The investment guru and legendary organizer Charles Schwab writes, “We are all salesmen every day of our lives. We are selling our ideas, our plans, our enthusiasms to those with whom we come in contact.” Therefore, make the clarity of your mission the foundation of your organization and then sell it to others.
If you don’t have a clear mission, why would anyone else want to join you? Furthermore, even if you have a beautifully crafted mission statement, if you don’t tell people about it, what value does it have?
Again, with this purpose in mind for his movement, Śrīla Prabhupāda consistently stressed the reading, discussing, and distributing of his books as the essence of our spiritual lives and the means for uplifting ourselves along with the rest of the world.
Anyone, however, who tries sincerely to present Bhagavad-gītā as it is will advance in devotional activities and reach the pure devotional state of life. As a result of such pure devotion, he is sure to go back home, back to Godhead.
French Renaissance author Michel de Montaigne writes about clarifying one’s mission: “No wind favors he who has no destined port.” Lewis Carroll, in Through the Looking Glass, illustrates the same point in a dialogue:
Alice: Which way should I go?
Cat: That depends on where you are going.
Alice: I don’t know where I’m going!
Cat: Then it doesn’t matter which way you go.
Again, Rick Warren attributes his church’s success to its clear mission: “I cannot overemphasize the importance of defining your church’s purposes. It is not merely a target that you aim for; it is your congregation’s reason for being.”
One’s mission is also considered to be vital in the business world. For example, Guy Kawasaki, a venture capitalist and the original marketer of Apple products, in his book Art of the Start, lists the top three steps for starting a corporation: Make meaning; Make mantra; Get going. Here’s how he defines these steps:
- Make meaning: find a cause that inspires you and that makes the world a better place.
- Make mantra: craft a pithy description of the spirit and purpose of your venture. For example, Nike: “Authentic athletic performance.” Disney: “Fun family entertainment.” IBM: “Think.”

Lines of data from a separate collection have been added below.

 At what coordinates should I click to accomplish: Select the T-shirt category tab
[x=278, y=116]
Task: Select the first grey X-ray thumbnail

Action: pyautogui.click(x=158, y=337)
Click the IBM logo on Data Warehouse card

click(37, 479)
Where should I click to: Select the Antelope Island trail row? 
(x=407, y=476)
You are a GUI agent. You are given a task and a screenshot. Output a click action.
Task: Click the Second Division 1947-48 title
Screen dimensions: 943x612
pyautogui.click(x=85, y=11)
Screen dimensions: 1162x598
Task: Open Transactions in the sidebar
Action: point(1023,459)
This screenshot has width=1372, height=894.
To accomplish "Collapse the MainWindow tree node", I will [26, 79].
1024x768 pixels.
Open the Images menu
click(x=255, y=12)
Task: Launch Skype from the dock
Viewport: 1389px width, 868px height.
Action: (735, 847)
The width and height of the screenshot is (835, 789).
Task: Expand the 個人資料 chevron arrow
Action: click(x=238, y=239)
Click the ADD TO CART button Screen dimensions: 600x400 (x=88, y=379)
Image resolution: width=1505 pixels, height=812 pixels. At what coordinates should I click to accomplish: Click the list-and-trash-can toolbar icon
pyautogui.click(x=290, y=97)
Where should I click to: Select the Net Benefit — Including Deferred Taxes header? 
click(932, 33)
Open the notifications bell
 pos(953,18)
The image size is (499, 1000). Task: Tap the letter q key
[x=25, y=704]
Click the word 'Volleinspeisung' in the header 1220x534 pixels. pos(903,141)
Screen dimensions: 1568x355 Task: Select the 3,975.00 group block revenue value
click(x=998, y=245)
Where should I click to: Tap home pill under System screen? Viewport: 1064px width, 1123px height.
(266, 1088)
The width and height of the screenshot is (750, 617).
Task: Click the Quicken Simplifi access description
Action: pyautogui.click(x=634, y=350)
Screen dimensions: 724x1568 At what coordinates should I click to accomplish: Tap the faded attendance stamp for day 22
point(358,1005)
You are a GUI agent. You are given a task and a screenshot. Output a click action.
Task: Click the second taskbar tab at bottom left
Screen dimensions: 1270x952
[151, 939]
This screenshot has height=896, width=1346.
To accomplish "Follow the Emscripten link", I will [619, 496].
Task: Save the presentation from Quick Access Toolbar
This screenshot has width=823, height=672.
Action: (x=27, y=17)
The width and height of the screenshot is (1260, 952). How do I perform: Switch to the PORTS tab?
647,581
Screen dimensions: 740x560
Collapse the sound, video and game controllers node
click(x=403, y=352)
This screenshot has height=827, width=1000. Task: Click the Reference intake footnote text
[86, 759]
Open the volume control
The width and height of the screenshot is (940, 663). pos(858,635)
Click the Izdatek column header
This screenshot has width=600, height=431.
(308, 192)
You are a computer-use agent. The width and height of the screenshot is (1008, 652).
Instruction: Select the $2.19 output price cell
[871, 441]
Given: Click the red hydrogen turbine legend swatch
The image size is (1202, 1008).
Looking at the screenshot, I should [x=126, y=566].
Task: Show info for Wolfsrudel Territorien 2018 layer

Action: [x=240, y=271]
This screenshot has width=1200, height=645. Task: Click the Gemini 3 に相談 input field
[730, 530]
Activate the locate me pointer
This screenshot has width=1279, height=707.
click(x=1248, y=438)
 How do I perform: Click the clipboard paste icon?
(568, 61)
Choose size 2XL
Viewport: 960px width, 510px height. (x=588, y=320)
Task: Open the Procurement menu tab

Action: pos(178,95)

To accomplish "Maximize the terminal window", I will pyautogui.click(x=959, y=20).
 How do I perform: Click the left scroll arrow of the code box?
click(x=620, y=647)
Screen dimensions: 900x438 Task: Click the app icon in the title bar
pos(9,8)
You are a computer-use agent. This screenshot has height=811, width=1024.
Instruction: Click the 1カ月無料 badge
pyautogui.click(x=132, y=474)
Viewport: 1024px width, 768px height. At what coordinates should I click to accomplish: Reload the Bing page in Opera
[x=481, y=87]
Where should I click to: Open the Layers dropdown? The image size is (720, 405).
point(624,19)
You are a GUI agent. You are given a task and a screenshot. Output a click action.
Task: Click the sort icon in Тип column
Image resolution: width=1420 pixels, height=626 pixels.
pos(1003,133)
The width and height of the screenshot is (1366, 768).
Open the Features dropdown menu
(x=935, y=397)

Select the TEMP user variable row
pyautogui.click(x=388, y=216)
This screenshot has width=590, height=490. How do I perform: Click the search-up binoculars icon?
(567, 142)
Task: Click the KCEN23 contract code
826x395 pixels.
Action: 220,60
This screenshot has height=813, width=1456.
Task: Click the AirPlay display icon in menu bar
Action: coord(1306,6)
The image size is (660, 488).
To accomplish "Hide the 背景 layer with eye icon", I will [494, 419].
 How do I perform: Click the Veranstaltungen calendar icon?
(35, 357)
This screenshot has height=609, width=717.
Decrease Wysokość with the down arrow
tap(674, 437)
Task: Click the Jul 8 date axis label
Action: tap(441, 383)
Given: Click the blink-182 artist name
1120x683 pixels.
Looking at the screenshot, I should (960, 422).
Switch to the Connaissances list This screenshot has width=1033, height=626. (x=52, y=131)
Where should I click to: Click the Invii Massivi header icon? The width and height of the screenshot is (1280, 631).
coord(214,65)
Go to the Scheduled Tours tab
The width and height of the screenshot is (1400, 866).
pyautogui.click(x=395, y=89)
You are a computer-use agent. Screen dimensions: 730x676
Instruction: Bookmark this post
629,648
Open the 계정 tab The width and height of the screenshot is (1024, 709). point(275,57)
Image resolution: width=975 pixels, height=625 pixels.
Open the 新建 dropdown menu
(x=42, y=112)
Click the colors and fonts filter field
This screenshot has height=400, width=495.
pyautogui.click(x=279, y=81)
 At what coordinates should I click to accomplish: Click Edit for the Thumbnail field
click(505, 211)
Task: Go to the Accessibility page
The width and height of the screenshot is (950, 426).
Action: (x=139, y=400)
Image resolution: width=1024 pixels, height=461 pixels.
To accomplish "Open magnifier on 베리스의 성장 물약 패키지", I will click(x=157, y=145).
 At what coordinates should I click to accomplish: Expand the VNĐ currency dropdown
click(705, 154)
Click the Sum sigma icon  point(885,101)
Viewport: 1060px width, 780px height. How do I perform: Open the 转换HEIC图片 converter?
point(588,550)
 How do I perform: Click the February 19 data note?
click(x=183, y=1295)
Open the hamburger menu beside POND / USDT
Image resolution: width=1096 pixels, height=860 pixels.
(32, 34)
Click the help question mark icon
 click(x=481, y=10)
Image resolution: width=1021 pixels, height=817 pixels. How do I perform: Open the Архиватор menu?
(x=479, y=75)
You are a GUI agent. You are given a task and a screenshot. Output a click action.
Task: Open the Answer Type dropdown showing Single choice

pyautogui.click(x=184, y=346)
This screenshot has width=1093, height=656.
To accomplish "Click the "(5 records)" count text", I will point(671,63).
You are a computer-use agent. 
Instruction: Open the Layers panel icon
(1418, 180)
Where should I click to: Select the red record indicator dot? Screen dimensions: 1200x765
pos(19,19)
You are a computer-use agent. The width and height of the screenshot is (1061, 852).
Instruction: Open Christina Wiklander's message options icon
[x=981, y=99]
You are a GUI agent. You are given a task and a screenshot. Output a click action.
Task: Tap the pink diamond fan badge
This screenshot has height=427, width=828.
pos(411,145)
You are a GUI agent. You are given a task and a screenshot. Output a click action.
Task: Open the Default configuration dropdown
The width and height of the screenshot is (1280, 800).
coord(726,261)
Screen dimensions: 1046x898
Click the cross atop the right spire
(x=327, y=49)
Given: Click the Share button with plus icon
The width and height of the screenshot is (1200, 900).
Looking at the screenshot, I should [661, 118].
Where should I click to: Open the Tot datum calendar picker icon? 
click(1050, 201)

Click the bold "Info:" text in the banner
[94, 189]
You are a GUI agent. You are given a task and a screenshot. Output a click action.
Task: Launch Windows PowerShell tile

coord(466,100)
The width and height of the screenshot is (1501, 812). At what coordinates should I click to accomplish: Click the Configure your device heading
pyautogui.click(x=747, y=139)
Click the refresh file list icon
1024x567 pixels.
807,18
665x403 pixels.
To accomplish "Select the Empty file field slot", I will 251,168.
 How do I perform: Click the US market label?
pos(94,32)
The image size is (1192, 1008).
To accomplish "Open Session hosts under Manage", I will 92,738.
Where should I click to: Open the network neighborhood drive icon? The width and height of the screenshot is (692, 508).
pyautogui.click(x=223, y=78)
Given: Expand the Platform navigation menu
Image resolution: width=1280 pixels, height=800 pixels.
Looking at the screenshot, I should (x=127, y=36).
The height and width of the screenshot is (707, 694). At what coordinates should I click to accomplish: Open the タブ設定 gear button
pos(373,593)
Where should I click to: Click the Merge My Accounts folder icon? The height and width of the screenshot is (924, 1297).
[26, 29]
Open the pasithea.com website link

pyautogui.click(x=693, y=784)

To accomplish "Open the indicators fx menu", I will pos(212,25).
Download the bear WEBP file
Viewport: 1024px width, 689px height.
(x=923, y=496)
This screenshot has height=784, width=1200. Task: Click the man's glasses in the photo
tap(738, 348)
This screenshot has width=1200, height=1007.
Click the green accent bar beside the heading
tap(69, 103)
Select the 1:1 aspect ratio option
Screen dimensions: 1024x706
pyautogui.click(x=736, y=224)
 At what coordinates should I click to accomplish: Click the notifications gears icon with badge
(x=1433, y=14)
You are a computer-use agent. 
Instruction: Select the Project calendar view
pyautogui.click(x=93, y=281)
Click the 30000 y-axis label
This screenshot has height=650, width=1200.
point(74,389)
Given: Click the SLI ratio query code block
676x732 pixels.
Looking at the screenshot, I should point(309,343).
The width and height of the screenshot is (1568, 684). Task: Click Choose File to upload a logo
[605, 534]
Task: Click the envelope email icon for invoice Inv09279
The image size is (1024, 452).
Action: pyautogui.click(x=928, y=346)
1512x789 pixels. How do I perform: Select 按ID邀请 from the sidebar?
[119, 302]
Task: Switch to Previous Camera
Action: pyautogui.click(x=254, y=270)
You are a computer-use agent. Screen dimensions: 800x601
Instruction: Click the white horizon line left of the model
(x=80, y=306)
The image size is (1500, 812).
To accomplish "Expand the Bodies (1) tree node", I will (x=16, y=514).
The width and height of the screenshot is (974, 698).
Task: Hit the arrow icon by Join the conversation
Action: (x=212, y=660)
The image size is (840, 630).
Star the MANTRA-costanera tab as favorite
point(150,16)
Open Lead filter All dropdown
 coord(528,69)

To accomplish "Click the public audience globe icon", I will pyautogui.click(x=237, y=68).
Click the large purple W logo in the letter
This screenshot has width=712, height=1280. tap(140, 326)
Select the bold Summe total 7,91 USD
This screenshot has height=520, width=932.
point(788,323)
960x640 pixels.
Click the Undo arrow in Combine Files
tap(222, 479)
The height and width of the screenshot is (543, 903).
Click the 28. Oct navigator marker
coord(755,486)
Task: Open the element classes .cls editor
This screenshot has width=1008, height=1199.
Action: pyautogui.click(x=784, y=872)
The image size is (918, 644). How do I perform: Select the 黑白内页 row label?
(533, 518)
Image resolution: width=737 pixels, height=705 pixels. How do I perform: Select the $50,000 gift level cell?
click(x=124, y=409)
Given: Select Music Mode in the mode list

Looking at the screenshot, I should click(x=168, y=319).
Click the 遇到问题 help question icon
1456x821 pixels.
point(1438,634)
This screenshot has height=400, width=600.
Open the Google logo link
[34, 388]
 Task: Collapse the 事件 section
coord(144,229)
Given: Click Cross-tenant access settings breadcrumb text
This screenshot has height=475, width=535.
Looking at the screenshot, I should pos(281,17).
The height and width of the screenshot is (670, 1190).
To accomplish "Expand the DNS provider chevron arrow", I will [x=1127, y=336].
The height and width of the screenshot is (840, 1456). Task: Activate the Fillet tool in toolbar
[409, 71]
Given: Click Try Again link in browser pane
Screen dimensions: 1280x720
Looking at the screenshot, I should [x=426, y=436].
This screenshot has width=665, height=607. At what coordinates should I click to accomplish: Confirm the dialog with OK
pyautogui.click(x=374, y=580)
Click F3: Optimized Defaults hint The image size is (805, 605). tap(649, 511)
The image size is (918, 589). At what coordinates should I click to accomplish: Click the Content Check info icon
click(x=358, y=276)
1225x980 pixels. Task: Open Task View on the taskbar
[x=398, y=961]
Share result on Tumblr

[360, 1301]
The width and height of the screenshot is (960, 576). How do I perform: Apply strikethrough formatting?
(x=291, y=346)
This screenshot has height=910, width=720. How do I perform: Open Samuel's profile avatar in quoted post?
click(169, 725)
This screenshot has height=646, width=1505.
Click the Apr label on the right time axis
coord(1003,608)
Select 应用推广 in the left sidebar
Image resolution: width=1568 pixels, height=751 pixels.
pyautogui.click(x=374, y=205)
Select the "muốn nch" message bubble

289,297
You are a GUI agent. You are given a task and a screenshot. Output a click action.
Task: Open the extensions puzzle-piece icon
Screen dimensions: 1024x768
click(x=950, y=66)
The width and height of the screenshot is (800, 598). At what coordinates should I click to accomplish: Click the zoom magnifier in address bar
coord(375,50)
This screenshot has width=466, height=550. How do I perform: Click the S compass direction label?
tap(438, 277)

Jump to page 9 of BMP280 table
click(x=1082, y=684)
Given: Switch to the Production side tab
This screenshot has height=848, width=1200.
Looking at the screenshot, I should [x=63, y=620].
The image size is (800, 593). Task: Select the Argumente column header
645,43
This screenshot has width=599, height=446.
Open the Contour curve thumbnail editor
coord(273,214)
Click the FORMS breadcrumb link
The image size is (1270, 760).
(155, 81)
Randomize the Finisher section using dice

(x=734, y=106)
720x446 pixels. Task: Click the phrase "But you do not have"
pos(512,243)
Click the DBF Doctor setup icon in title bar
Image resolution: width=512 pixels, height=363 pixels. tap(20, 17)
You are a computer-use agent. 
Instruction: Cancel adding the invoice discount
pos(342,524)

- Get going: Don’t wait until everything is perfect. Instead, move ahead with your project as soon as you’ve defined the meaning of your project and have created a mantra that embodies its spirit and purpose.
Kawasaki prefers a mantra to a formal lengthy mission statement because a mantra is easy to understand and to propagate whereas a long mission statement tends to bog down the team.
Team ISV’s mission statement: To serve all living beings by widely distributing the holy names, transcendental literature, and kṛṣṇa-prasāda.
Team ISV’s mantra: Always Better Service.
Frame or Be Framed
Those who have not clearly defined their mission are sure to be dragged off course. That’s why Kawasaki, like Rick Warren, recommends that leaders frame their organization or product by clearly and regularly stating why their organization exists. Inevitably, even those in the same organization will have conflicting ideas about what’s important and why the organization was established. Therefore Kawasaki advises that leaders “frame or be framed” – that is, unless you clearly define and display your mission, just as you would frame a picture and hang it in a prominent place, others will put up their own pictures of the way they think your organization should look and bifurcate and confuse your mission.
Not only does Śrīla Prabhupāda clearly frame his mission in The Seven Purposes of ISKCON, but he constantly reminds his followers of those purposes. For example, in a letter to Satsvarūpa Dāsa, dated June 21, 1971, he frames his mission for outreach:
Saṅkīrtana party and distribution of our magazines and books is our real program. Other things are secondary. So during the summer time you should utilize this program of saṅkīrtana and book distribution vigorously. Attention diverted to incense business is not a very good sign. We should give all our energy for distributing BTG.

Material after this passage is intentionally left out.